In November 2017, the site was still being discussed as part of a mixed-use development that would preserve parts of the historical property while infringing on other attributes of it, like a two-acre lake that would be reduced in size. It then came to light that the Upper Dublin Planning Commission "gave the green light for a large portion of the estate to be developed by the Goldenberg Group, which partnered with Guidi Homes to build 104 new carriage house- and villa-inspired homes" on the property.

Poncia then sold another portion of the property to a joint venture with the intention to build a luxury senior-living complex. The complex was proposed to include "independent living, assisted living, and a memory unit" with "an indoor pool, fitness center, yoga studio, two movie theaters, a dog wash and dog run, art studio, multiple indoor and outdoor dining venues, bars and lounges, barbecue grills, fire pits, and a putting green."

On January 16, 2019, and made effective January 25, 2019, the Lindenwold Residential Associates LLC, a limited-liability company, became legally bound to uphold the terms of a deed of preservation easement granted to the Preservation Alliance for Greater Philadelphia, a not-for-profit "qualified conservation organization," which would be, in effect, the body charged with stewardship over the historic property.

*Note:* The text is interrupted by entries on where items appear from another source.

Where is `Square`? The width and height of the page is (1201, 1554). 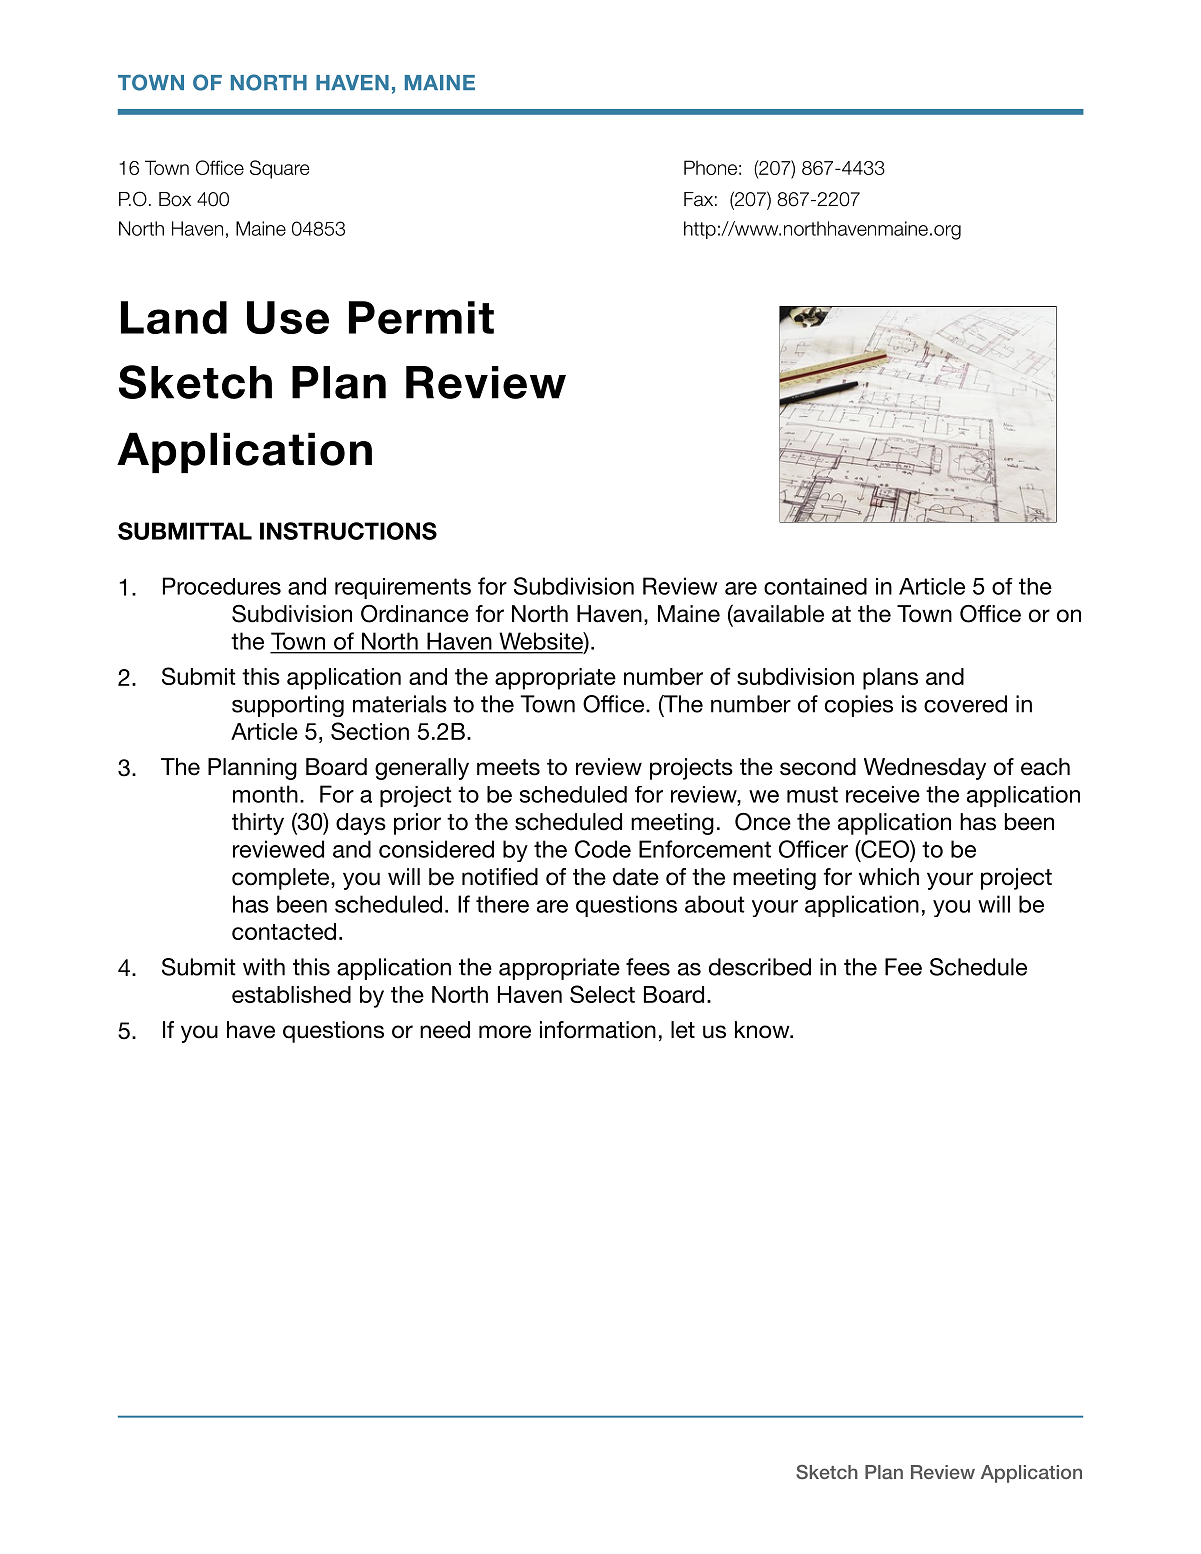 Square is located at coordinates (279, 169).
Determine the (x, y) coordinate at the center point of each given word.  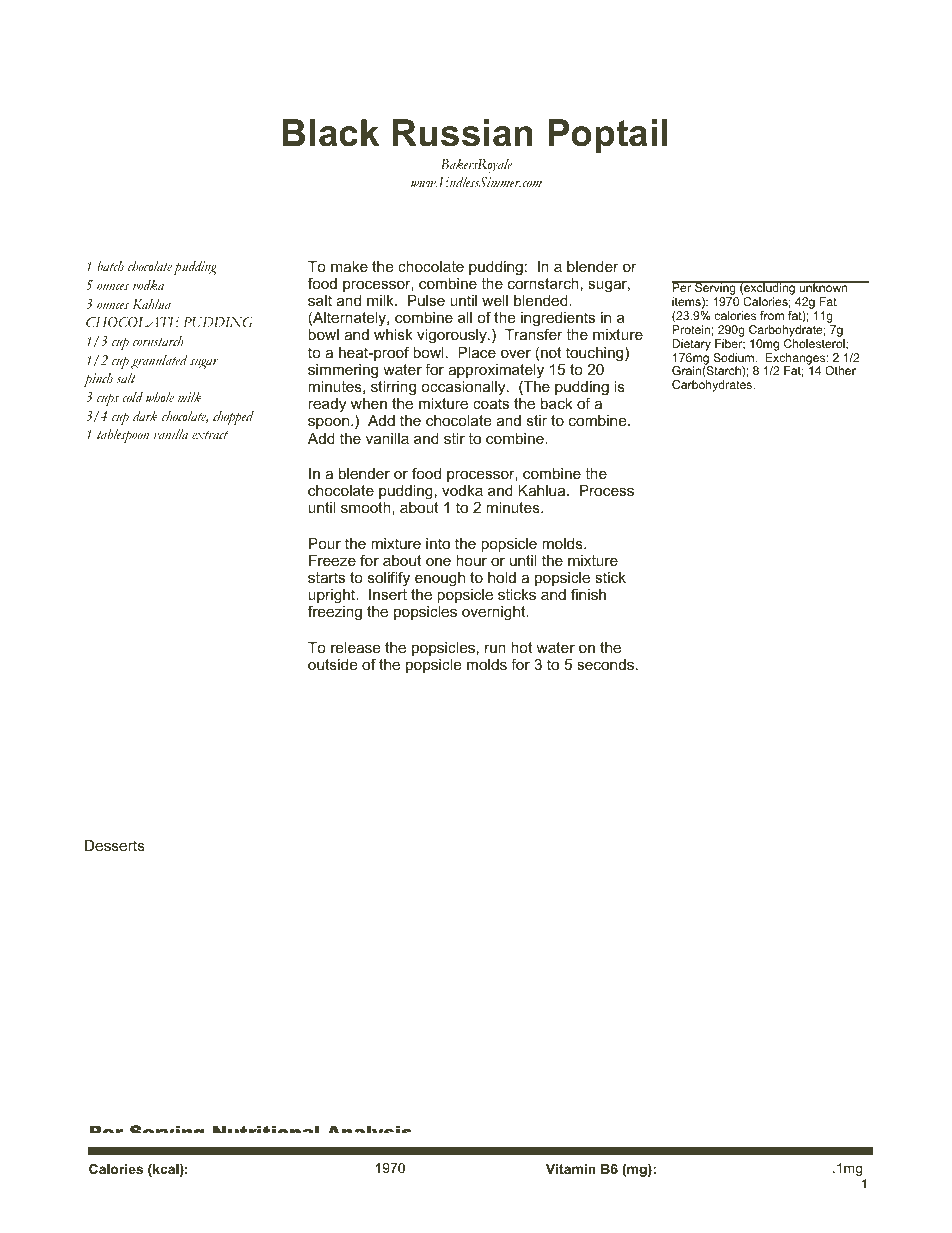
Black (330, 133)
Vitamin (571, 1169)
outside (332, 664)
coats (491, 403)
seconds (605, 664)
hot (521, 647)
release (355, 647)
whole (160, 397)
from (772, 315)
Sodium (734, 357)
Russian (462, 133)
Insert (388, 594)
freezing (335, 613)
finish (588, 594)
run (495, 648)
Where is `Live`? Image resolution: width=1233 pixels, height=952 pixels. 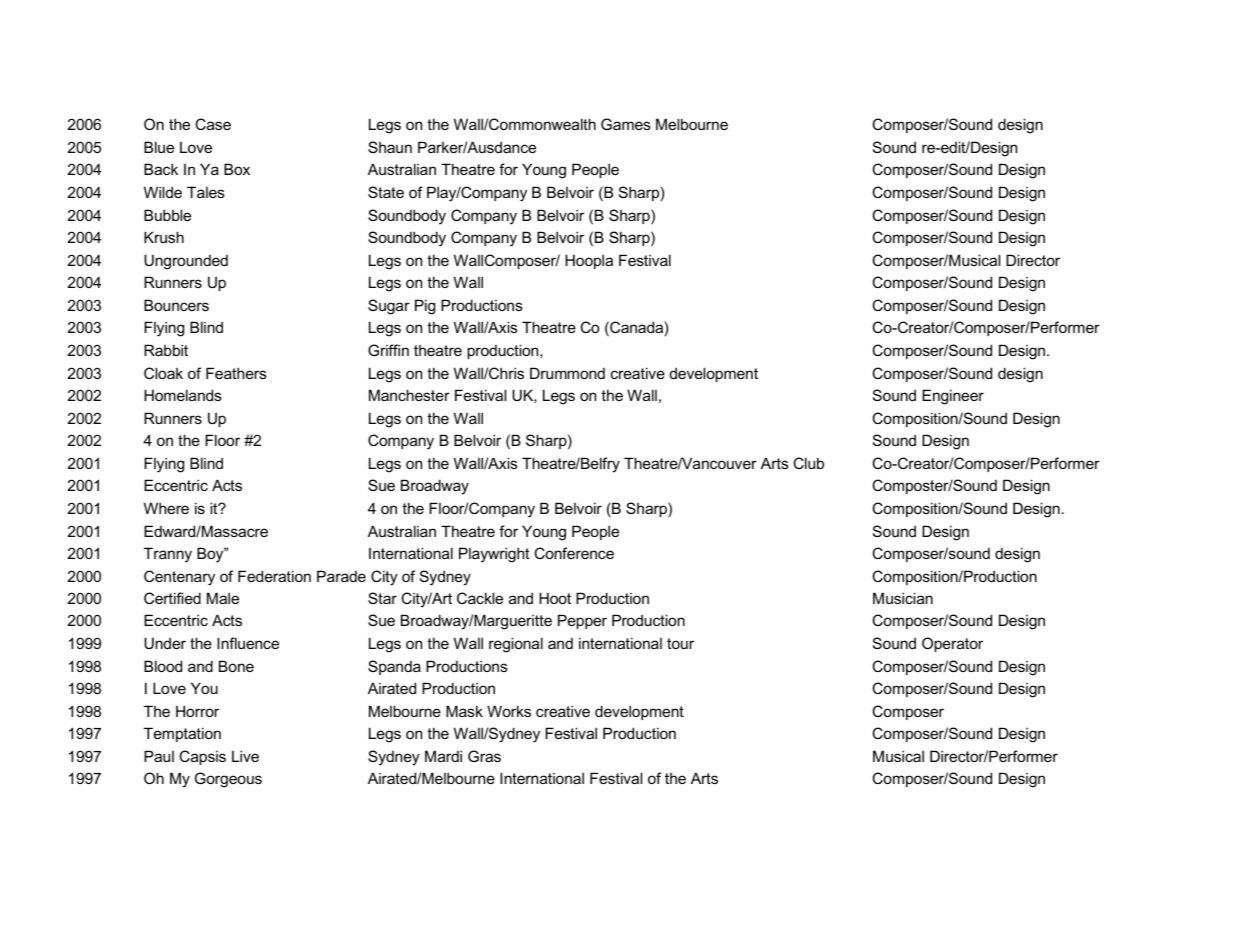
Live is located at coordinates (245, 756).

Citizens continued to raise concerns about the property's fate, with concerns including increased traffic, the degradation of the historic estate's landscaping, the reduction of the estate's lake, the ruination of the gardens, and the creation of a dam on the property.

The Goldenberg Group "promis[ed] to plant 1,600 new trees; over 2,400 shrubs; and 400 ornamental grasses with 3,000 perennials," but it was unclear whether the promises would be fulfilled as "bulldozers began tearing into the grounds" in March 2019, though the terms of the deed of preservation easement contained stipulations involving the preservation of architectural as well as open space.
The same month, more details emerged about the new construction, including that the senior-living facility would include "156 independent living units, 62 assisted living units and 32 memory care units."

In 2024, the castle was put up for sealed-bid auction, with a starting bid of $1.5 million. It was appraised for $1.9 million in 2022.

Approved for residential units and office spaces, Lindenwold Castle was still up for auction in 2025 at a starting price of $1.5 million.